Here are some things you could bring up when delivering your comments:
- Energy efficiency in homes and businesses will help West Virginians make ends meet. Despite electric rates that are currently lower than other states, West Virginia families have higher than average electric bills.
- We must do all we can to limit climate change. It’s smart to do all we can to promote truly cleaner renewable energy. Even the West Virginia Coal Association has said all the easily mine-able coal is has already been mined. On January 16, in an article titled, “In U.S., there are twice as many solar workers as coal miners,” Fortune magazine reported that more than 31,000 new solar jobs were created in the U.S. in 2014 bringing the total to 173,807 — a 21.8 percent increase in employment since November 2013. West Virginia needs to recognize that. The renewable market is not waiting on policy, and in facts is growing in leaps and bounds despite policies designed to thwart that growth.
- HB 2004 should not limit how the DEP can create a plan for West Virginia only hurts West Virginians. We should be allowed to create our own plan for addressing climate change, not have the federal government create our plan for us.
We hope to see you at the hearing! Again, please check back here for updates.

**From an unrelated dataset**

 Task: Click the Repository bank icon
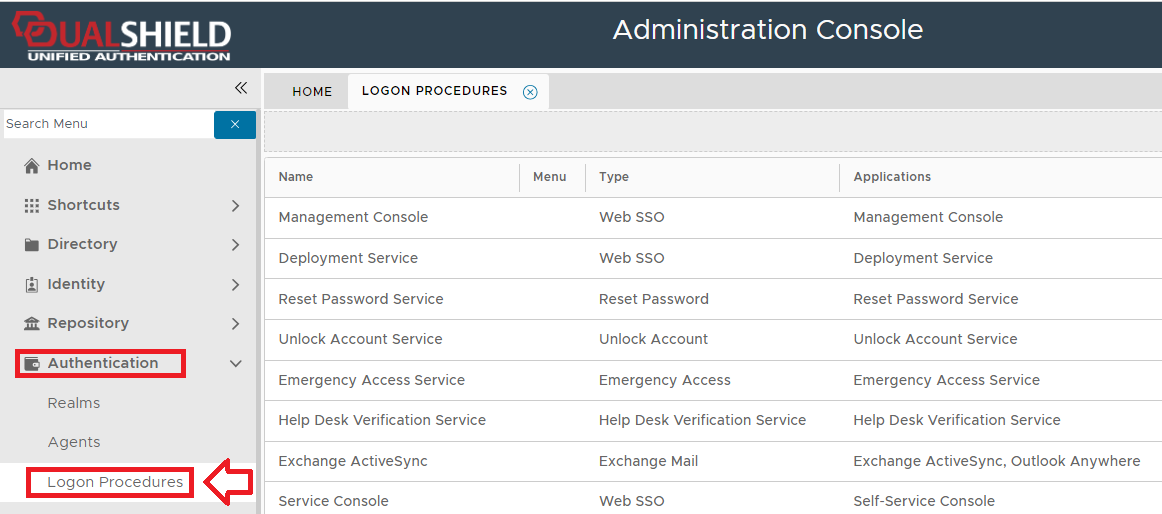[32, 324]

The EPA has proposed regulating existing power plants to address climate change, called the Clean Power Plan (CPP). Under the CPP, states can come up with their own state implementation plan, by addressing climate change using four building blocks:
- More energy efficient power plants,
- More electricity from low-carbon-dioxide-emitting “natural” gas (OVEC note: healthy communities and deep shale gas drilling and waste “disposal” activities cannot co-exist. “Natural” gas (which is mostly methane) is not a viable solution to climate disruption),
- More electricity from renewable energy, and
- More “demand-side” energy efficiency in homes, businesses and industries.

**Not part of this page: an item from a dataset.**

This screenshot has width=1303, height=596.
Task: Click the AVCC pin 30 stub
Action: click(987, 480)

As it was written Friday morning, HB 2004 would restrict West Virginia to complying with CPP only by increasing efficiency at power plants, leaving out the other building blocks. The bill also requires the DEP to report to the Legislature on the feasibility of meeting the goals of the CPP, once the final EPA rules are released this summer. A feasibility report is fine, but the government should not limit our options in complying with the law. Energy efficiency is good for all of us! And we sure do want to derive more of our electricity from renewable energy.